At the end of the hall, the desk light in her office illuminated the neat stacks of papers. It was the one light in the house she left on at night. After toiling into the small hours beneath its glow, it was always there for her when she woke before dawn, the lightship guiding her back into its harbor. On her desk, the day’s priorities filled three pages of yellow pad. The computer screen blinked an urgent message from Hong Kong. A text from the Zurich office wanted her to call immediately, before the close of their business day. She found herself staring blankly at the pencil lying on the desk. A moment earlier, she had meant to pick it up, but her hand was still on the back of the chair. She switched off the light. Through the window, behind the silhouetted branches of a towering fir, the sky was shifting to a somber charcoal grey. She drifted on.

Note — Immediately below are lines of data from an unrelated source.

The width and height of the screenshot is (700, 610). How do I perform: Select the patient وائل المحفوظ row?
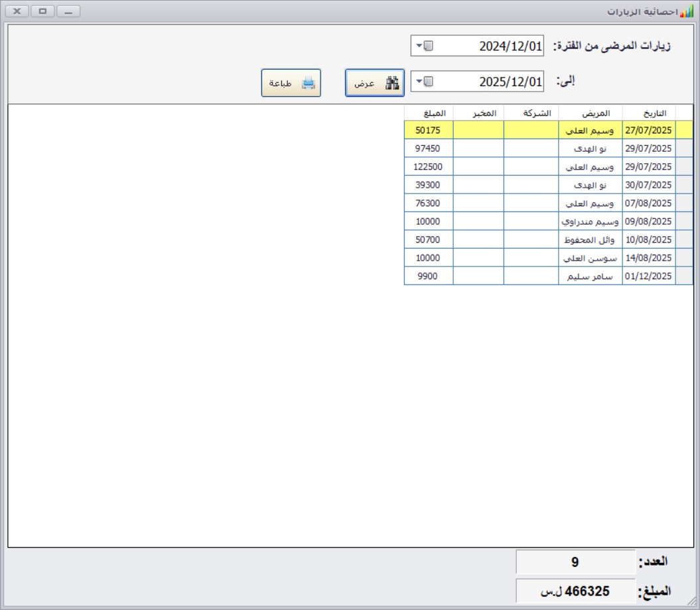pos(590,239)
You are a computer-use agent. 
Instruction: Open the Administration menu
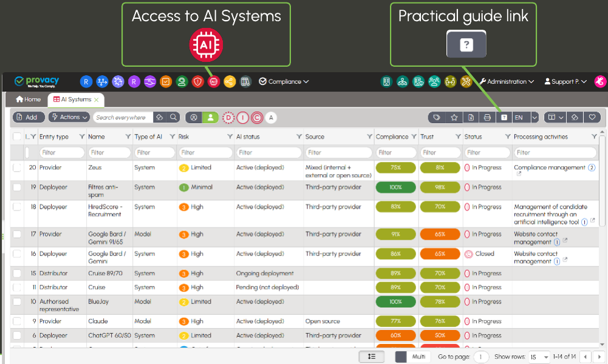[507, 81]
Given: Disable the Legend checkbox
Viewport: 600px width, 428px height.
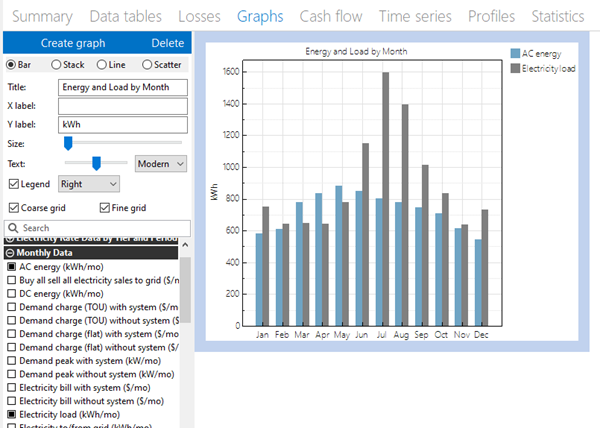Looking at the screenshot, I should [13, 184].
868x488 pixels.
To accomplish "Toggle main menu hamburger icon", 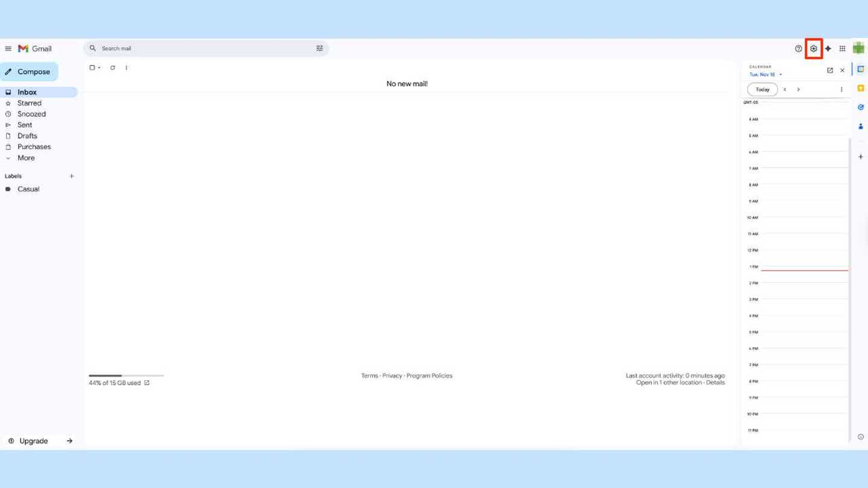I will [8, 49].
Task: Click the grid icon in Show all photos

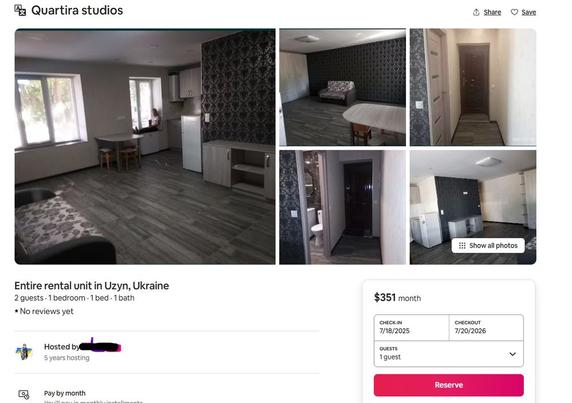Action: click(462, 245)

The library’s fireplace was empty and cold. The leather recliner loomed in the shadows. Sometimes she could still smell the burning oak mingled with the sweet scent of pipe tobacco, and the boys would be perched on the arms of their father’s chair, with little Kelly nestled into his lap, his golden baritone holding them in rapt attention as he read. Last year, Sarah had called the movers to take the chair away, but when they arrived, she wouldn’t let them touch it. The chair remained, the sole monument to the years. He had taken his books with him. She had tried filling the spaces on the shelves with figurines, vases and curios.

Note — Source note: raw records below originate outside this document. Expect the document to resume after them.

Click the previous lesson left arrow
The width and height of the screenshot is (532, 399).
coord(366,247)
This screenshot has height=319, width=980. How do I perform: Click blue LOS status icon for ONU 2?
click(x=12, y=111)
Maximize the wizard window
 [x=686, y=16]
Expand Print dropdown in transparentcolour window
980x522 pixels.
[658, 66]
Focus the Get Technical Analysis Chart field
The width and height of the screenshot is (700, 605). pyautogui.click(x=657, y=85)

In the great room, her finger followed the edge of the grand piano. Across the floor where she had danced, she moved in a straight line, on through the foyer and into the dining room, hearing again the laughter of friends and the clink of champagne glasses as she passed the table. In the kitchen she circled the island, the home’s heart from which all had flowed and to which all had returned—had once returned. Its veined granite lay bare and clean. The surrounding chairs, which had been nicked and worn, were repainted and re-covered. She opened the French doors to the patio—the cold splashed her face and hands, spilling around her wrists and ankles, rising beneath her robe, around her bare legs.

The morning mist had settled over the back lawn, wetting the frost. Her daily routine led down the flagstone walk to the greenhouse, where reflexively, she turned to wind through the boxwood hedges that led to the gardens, following the serpentine route that allowed inspection of each well-groomed plot. The pruning was finished. The perennials were trimmed and mulched. The tulips, larkspur and peonies had been tucked under. In the vegetable and herb beds, the clods of earth lay belly-up to the sky, awaiting the blanket of snow. There was nothing left to be done.

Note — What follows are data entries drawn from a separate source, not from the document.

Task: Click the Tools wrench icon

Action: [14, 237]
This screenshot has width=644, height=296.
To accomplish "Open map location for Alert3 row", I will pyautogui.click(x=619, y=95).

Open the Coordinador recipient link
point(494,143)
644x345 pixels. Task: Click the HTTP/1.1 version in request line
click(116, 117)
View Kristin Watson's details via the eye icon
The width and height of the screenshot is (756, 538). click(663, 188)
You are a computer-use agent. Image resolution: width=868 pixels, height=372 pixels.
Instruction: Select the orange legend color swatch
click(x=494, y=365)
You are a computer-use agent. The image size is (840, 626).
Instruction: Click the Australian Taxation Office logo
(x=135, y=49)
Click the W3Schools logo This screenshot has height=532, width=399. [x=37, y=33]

By the time she reached the back of the gardens, the night’s shadows had dissolved in the dawn’s silver twilight which seemed to rise from the earth itself, the moon a paling wafer lingering in the haze above. Along the path through the stands of maple and birch, the moss on the trunks glistened with frosty dew, the carpet of dead leaves and rotting branches offering up the crisp pungency of decay. Ahead, the water lay like polished slate beneath the diaphanous shroud of mist veiling the lake’s far shore.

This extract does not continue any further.